Posts Tagged ‘Garden Mirror’

This is kind of my own invention (The Design), I got the idea from the mirror strings you can buy from some garden centers which sell them as pigeon deterrents. The issue with the latter is that they are cheaply made (small mirrors glued to fishing line – that’s it!) and they don’t last many heavy wind sessions before you see them broken all over the ground (I have seen this happen probably around 20 times in the last 4 years).

So I decided to design my own – with the emphasis on lasting, and not really as a pest deterrent but more as a Garden Ornament. I also took some inspiration from a Permaculture book I read which had a reflection chart (depicting the reflection values of various objects from Aluminium foil to wood, rocks etc.).

Tools:

  • Timber Saw
  • Wood Glue (PVA) or Silicone Glue if preferred
  • Drill and Screws
  • 4x wood screw type vine eyes (screws with a closed loop on top)
  • Strong Fishing Line or Thin Cable / Wire
  • Wire Cutters and Pliers

Optional:

  • Some Colourful Outdoor Paint / or just wood varnish
  • brush / es
  • Sealant spray paint (if you use indoor paint instead of outdoor)

(Recorded data):
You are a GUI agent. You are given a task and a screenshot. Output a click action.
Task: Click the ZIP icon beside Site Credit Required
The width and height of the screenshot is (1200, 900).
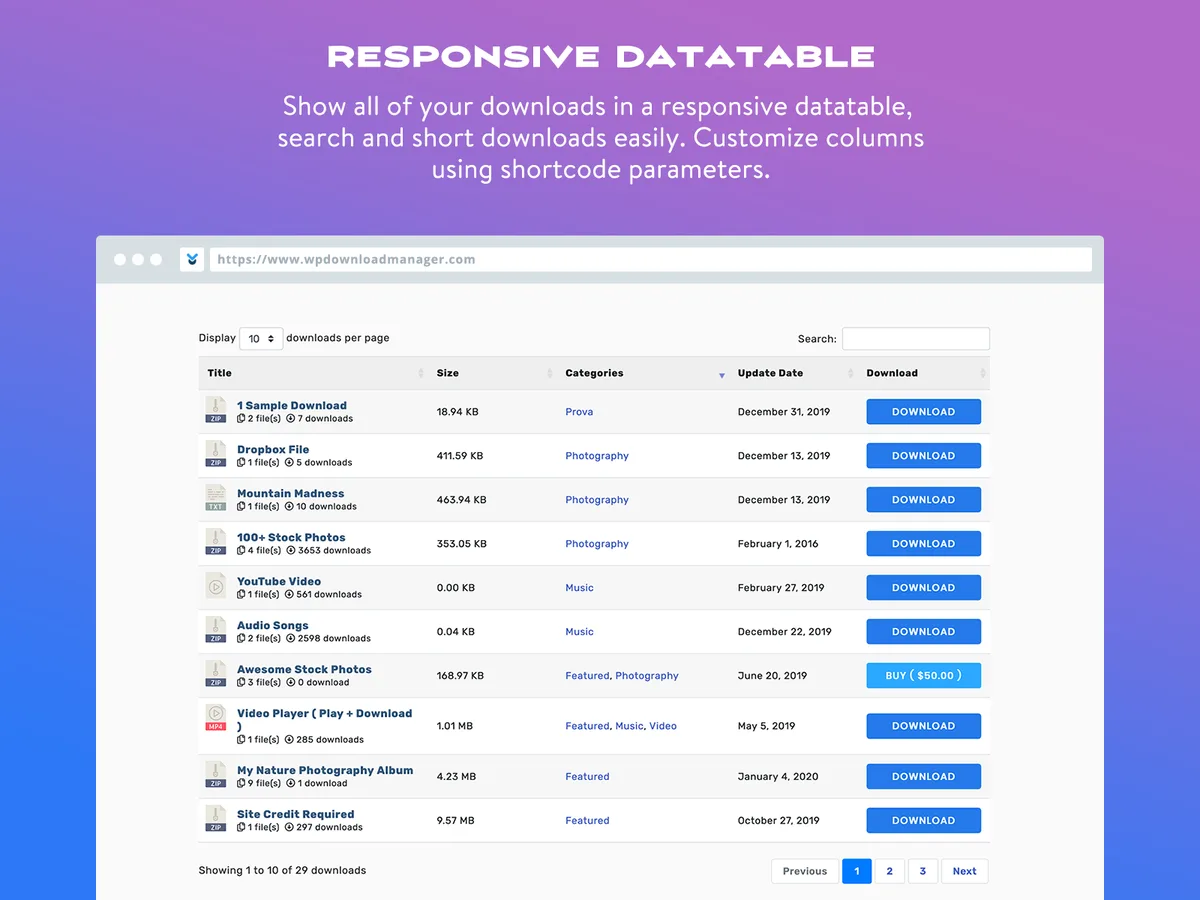(x=216, y=819)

(Do this):
What does the garden mirror post say, word for word, from "Posts Tagged ‘Garden" to "last 4 years)."?

(Task output):
Posts Tagged ‘Garden Mirror’

This is kind of my own invention (The Design), I got the idea from the mirror strings you can buy from some garden centers which sell them as pigeon deterrents. The issue with the latter is that they are cheaply made (small mirrors glued to fishing line – that’s it!) and they don’t last many heavy wind sessions before you see them broken all over the ground (I have seen this happen probably around 20 times in the last 4 years).